* **Directions for this task**
Check each line of the entries. Copy the ones that contain the string "will".

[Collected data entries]
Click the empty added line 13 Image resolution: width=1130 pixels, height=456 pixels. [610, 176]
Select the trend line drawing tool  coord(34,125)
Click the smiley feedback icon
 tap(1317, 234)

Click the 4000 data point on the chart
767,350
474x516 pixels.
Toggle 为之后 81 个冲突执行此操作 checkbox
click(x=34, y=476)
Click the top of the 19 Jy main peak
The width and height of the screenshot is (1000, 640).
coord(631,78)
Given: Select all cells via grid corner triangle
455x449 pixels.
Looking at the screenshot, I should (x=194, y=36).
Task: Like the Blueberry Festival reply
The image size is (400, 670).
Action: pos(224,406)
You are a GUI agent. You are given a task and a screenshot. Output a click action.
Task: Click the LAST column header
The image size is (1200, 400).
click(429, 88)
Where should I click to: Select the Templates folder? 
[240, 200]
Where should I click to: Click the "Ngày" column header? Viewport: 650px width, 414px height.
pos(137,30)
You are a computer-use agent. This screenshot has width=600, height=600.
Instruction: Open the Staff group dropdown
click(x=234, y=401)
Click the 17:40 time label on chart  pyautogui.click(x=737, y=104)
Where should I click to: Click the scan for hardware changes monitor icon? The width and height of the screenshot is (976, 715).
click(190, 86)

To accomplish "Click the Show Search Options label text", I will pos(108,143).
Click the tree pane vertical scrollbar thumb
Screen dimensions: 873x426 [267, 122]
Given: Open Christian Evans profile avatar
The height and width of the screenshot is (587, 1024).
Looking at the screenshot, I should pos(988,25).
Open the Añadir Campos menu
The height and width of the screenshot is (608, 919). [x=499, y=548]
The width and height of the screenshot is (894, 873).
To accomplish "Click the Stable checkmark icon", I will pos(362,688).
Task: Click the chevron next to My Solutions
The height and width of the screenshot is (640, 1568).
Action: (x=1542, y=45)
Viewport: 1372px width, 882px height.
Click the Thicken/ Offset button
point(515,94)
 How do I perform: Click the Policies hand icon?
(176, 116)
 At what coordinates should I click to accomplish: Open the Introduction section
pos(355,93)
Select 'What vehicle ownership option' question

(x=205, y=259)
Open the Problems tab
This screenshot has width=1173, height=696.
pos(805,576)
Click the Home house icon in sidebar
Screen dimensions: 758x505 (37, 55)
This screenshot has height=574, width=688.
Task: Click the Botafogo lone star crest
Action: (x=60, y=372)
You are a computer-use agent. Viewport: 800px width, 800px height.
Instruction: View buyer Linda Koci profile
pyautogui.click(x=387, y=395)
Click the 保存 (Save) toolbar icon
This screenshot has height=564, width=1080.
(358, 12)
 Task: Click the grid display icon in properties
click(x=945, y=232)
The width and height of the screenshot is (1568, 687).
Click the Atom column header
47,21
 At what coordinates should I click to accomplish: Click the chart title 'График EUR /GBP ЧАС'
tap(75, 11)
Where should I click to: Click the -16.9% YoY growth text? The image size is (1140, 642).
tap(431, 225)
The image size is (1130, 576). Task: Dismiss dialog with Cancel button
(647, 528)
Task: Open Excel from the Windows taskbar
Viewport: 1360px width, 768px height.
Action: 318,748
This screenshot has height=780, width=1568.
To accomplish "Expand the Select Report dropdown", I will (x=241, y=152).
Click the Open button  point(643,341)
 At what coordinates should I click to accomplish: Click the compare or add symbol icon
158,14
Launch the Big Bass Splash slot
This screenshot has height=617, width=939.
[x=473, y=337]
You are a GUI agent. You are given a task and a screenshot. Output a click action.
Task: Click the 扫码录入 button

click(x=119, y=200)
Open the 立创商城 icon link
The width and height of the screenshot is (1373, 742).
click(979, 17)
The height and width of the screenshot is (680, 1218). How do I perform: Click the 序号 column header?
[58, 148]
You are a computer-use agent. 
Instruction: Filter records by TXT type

* **Solution for this exercise**
To accomplish "Click the Show Search Options label text", I will pos(108,143).
To accomplish "Click the Stable checkmark icon", I will pos(362,688).
To accomplish "Expand the Select Report dropdown", I will (x=241, y=152).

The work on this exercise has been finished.